**WORK INSTRUCTIONS:** Down to the final line, write out the data below exactly.

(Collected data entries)
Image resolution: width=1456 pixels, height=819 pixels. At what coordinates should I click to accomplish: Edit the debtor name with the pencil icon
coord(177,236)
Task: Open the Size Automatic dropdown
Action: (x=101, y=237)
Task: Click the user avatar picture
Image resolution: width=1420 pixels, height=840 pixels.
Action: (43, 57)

**THE ANSWER:**
Image resolution: width=1456 pixels, height=819 pixels. At what coordinates should I click to accomplish: Edit the debtor name with the pencil icon
coord(177,236)
Task: Open the Size Automatic dropdown
Action: (x=101, y=237)
Task: Click the user avatar picture
Image resolution: width=1420 pixels, height=840 pixels.
Action: (43, 57)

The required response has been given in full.